**EXERCISE DIRECTIONS:** Every line below that holds the word "with" must be listed.

**INFORMATION SUPPLIED:**
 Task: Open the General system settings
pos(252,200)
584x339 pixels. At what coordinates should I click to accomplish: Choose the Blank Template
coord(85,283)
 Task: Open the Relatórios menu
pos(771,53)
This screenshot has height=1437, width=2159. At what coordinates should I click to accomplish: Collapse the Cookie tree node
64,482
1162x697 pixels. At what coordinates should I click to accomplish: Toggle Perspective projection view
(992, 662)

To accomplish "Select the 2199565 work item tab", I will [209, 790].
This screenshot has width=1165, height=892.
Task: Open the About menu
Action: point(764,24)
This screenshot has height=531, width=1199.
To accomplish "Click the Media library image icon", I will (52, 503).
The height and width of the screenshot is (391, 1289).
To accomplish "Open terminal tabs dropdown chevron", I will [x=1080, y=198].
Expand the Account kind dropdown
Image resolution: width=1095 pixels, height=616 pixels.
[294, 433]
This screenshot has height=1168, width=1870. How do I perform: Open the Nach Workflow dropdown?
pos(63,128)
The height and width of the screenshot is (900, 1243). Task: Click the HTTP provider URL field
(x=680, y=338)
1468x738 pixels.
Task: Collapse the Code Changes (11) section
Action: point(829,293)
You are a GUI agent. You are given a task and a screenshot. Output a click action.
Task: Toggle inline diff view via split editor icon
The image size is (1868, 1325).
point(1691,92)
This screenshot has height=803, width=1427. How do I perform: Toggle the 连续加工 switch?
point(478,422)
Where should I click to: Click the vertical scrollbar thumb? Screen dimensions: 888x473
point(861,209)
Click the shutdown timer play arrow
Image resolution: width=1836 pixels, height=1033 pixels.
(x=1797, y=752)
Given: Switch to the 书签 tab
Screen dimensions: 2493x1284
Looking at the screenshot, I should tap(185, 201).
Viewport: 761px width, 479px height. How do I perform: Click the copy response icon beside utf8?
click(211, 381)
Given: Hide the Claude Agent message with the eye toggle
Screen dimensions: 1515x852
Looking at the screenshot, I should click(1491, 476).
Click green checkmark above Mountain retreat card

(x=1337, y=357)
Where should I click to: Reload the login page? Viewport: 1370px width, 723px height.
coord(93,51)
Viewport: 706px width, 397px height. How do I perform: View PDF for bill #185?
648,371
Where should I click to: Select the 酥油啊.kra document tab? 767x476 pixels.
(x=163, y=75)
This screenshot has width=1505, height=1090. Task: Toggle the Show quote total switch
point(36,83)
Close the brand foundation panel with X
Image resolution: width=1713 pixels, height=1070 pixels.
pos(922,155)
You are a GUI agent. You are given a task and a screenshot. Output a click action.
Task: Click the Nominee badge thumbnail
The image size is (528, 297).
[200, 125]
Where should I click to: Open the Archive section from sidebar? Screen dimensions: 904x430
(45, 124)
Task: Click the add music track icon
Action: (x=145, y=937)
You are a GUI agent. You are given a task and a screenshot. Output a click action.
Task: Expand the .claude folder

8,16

**EXERCISE RESPONSE:**
Given: Hide the Claude Agent message with the eye toggle
Close the brand foundation panel with X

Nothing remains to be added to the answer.